--- Start Input data ---
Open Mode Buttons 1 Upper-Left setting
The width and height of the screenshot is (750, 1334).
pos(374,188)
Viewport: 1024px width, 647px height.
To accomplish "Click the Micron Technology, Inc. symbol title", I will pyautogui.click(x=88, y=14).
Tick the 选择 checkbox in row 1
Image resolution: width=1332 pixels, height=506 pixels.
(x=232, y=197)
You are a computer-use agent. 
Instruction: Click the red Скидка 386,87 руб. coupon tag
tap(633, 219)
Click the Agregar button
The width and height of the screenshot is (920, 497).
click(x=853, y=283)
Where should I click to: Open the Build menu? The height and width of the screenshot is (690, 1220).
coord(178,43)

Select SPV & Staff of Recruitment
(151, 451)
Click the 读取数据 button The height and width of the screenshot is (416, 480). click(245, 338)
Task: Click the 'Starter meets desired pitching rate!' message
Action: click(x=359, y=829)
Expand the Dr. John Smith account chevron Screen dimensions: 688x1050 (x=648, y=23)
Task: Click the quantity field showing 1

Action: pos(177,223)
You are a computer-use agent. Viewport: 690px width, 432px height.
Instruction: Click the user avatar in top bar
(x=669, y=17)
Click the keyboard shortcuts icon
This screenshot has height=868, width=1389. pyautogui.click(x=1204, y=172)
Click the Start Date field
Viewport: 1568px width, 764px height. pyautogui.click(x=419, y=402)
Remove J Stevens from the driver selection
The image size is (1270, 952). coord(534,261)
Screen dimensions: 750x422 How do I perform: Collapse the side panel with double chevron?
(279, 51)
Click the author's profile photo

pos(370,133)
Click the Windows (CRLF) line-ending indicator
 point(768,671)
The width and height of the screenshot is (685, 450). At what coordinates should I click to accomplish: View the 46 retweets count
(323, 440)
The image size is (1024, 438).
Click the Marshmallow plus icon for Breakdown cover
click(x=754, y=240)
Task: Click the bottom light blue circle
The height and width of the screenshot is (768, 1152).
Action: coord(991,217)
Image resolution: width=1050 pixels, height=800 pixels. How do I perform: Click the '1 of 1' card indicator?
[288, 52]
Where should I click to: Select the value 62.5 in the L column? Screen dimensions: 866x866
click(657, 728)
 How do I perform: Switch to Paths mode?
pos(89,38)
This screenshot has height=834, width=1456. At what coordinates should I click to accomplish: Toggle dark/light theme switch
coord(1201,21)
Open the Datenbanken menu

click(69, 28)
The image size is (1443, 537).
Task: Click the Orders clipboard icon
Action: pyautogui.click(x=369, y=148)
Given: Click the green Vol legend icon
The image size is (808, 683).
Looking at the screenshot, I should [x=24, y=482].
--- End Input data ---
**Short problem:**
Copy out, word for word, every line from the one containing "Screen dimensions: 750x422" through the end of the records, with both ends included.

**Answer below:**
Screen dimensions: 750x422 How do I perform: Collapse the side panel with double chevron?
(279, 51)
Click the author's profile photo

pos(370,133)
Click the Windows (CRLF) line-ending indicator
 point(768,671)
The width and height of the screenshot is (685, 450). At what coordinates should I click to accomplish: View the 46 retweets count
(323, 440)
The image size is (1024, 438).
Click the Marshmallow plus icon for Breakdown cover
click(x=754, y=240)
Task: Click the bottom light blue circle
The height and width of the screenshot is (768, 1152).
Action: coord(991,217)
Image resolution: width=1050 pixels, height=800 pixels. How do I perform: Click the '1 of 1' card indicator?
[288, 52]
Where should I click to: Select the value 62.5 in the L column? Screen dimensions: 866x866
click(657, 728)
 How do I perform: Switch to Paths mode?
pos(89,38)
This screenshot has height=834, width=1456. At what coordinates should I click to accomplish: Toggle dark/light theme switch
coord(1201,21)
Open the Datenbanken menu

click(69, 28)
The image size is (1443, 537).
Task: Click the Orders clipboard icon
Action: pyautogui.click(x=369, y=148)
Given: Click the green Vol legend icon
The image size is (808, 683).
Looking at the screenshot, I should [x=24, y=482].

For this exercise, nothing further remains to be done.